→ **WORK TO COMPLETE**
**1.** In the passage on nickelbacks below, which player manned the nickel position for the Green Bay Packers in 2010?
**2.** Extend the passage on nickelbacks with new text that picks up right after its final sentence.

→ **DOCUMENT PASSAGE**
-=-=-=-=-

The football world is buzzing about the rise of the nickelback as a full-time starter and essential piece of the puzzle in building a good defense. In the NFL, the Green Bay Packers demonstrated the shift in thinking in 2010 when they relied heavily on a 2-4-5 nickel package with superstar Charles Woodson manning the nickel position.
Four years later, most NFL teams play nickel personnel essentially as a base defense. Because the quick passing game has become so precise in today's game and teams are frequently putting three or four receivers on the field, having good players in the slot is essential. In fact, if the quick passing game is starting to become the new running game in the NFL, then nickelbacks are starting to take on an importance comparable to that of a middle linebacker.
In the college football world it's a little different. Chip Kelly is doing all he can to advance the spread option into the professional ranks, and it's slowly working, but the concerns of the college defensive coordinator are still different. The average college DC rarely ever has to worry about defending option routes from a brilliant TE or facing a QB with the kind of accuracy or command of the route tree you find from players like Tom Brady, Aaron Rogers, or Peyton Manning.
What they do have to contend with are constantly evolving takes on the option and concepts that put their underneath defenders in run-pass conflicts. The notion of putting a great receiver in the slot and feasting on the ensuing mismatches against linebackers and safeties is old hat in college football and teams have moved on to other sinister tactics. What's more, most of them don't use the option routes that make the slot so devastating in the NFL.
Modern option teams now love to feature their toughest match-ups at the innermost slot position and on the outside, the places where they can face the worst coverage defenders when playing against nickel packages. It's already generally assumed at the college level that teams are playing mostly nickel.

-=-=-=-=-

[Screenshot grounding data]
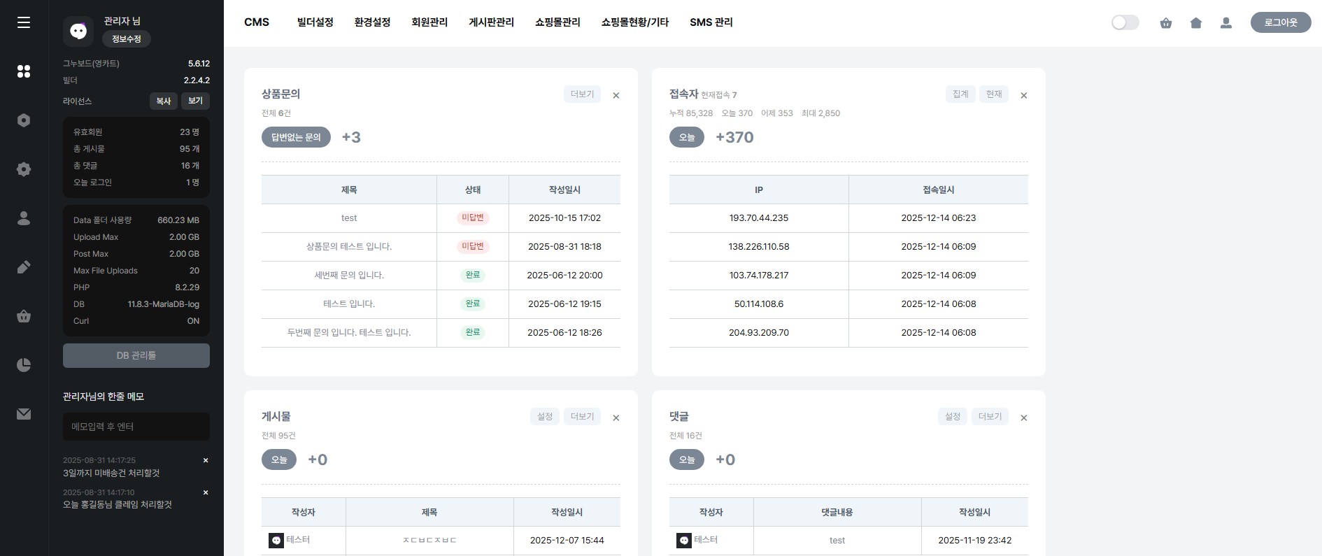Open the mail envelope icon in sidebar
1322x556 pixels.
(x=24, y=414)
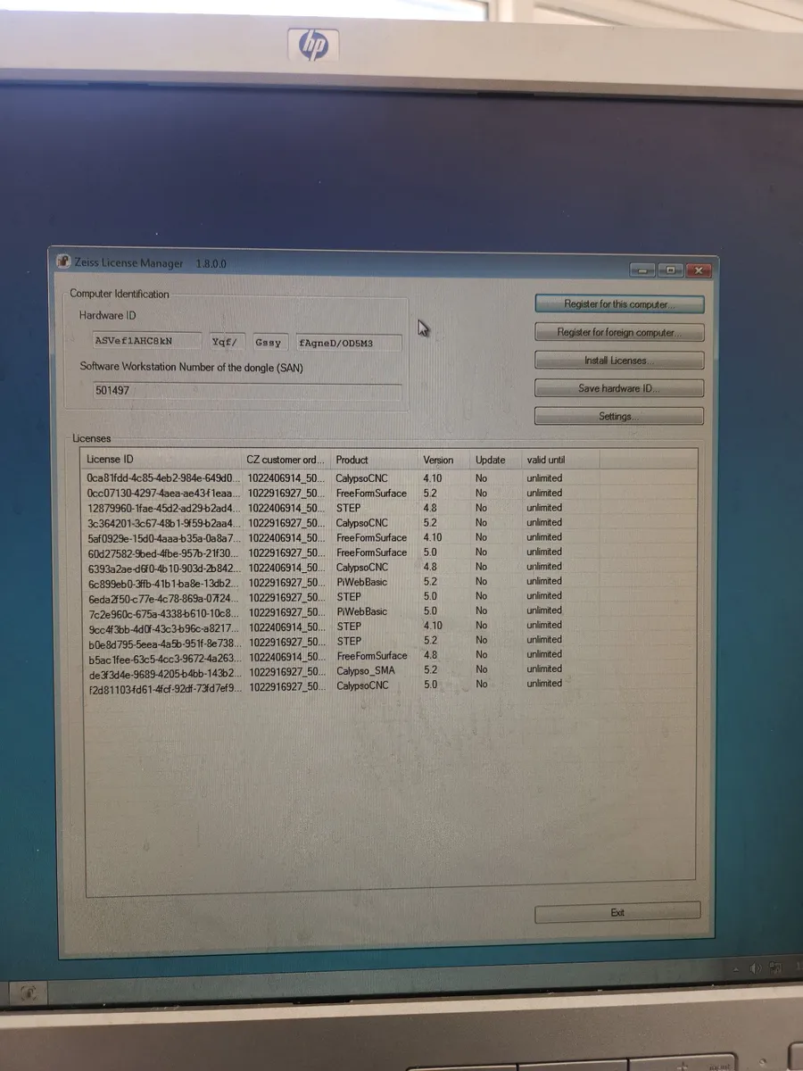Click the Zeiss License Manager title bar icon
The height and width of the screenshot is (1071, 803).
tap(63, 262)
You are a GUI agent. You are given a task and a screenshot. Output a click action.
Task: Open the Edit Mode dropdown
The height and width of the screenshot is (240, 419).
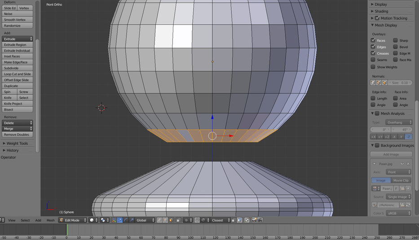tap(72, 220)
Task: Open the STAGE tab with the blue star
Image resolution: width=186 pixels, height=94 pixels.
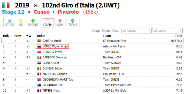Action: pos(10,22)
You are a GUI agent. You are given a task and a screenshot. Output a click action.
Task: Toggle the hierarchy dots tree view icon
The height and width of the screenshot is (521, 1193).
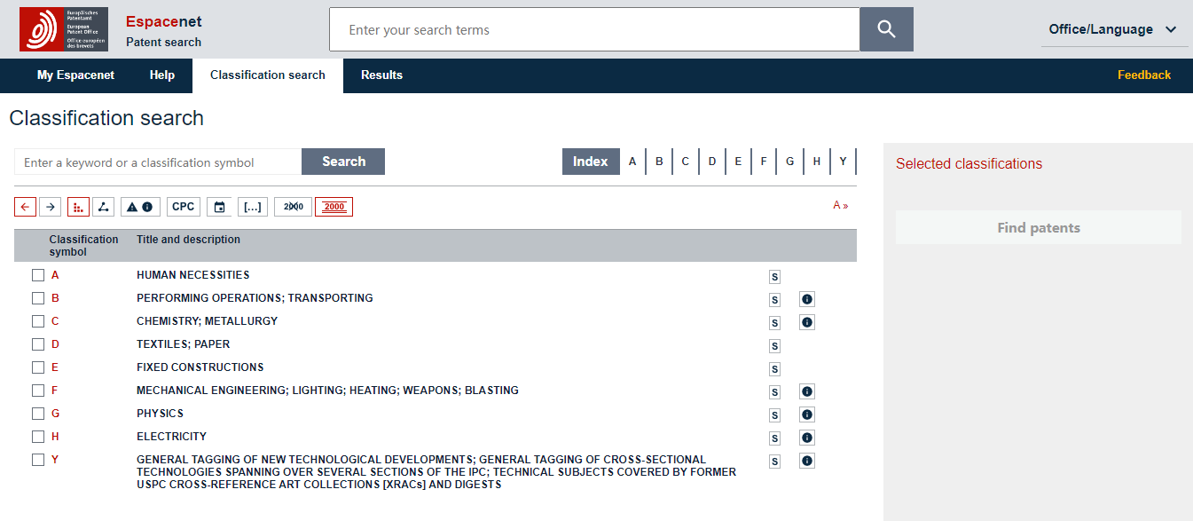coord(78,207)
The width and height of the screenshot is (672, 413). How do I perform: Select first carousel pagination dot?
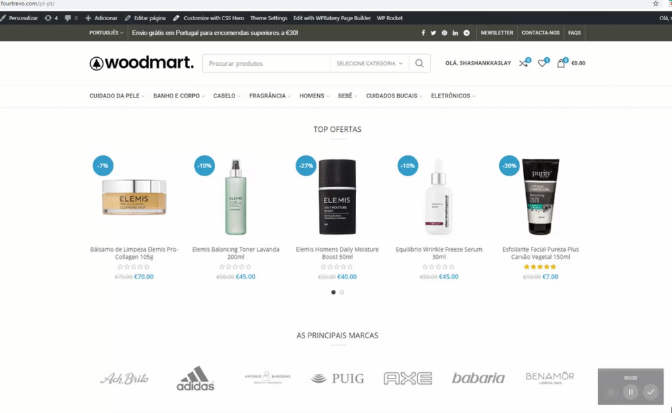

-=-=-=-=-

→ **RESPONSES TO THE EXERCISE**
**1.** Charles Woodson

**2.**
So the ways in which the nickelback is relied upon and featured at the college level is a bit different than from how it's done in the pros. Here are the assignments typically given to a college nickelback:
When playing in quarters
Most defenses in college football rely on quarters and cover 3/1 as their base defenses because these two schemes have enough variety within them to change things up while still providing option-sound answers for the kinds of plays that have to be defended these days.
When a team's in quarters, the nickelback is mostly an underneath defender responsible for defending the perimeter. Against any two-back set by the offense or a formation with only two receivers to one side, the nickelback is typically going to be playing a role in stopping the run in a quarters defense.
So in these looks, the nickelback has to be competent to play the edge on runs towards him and fill cutback lanes on runs away from him. This may include taking on a lead block from a fullback, tight end, or even pulling lineman.
He also needs to be ready to defend quick throws to the perimeter and potentially beat blocks to make tackles against perimeter screens. In general, he needs to be instinctual like a linebacker but also have enough short area quickness to defend routes and break on the ball and some range to chase ball carriers in space.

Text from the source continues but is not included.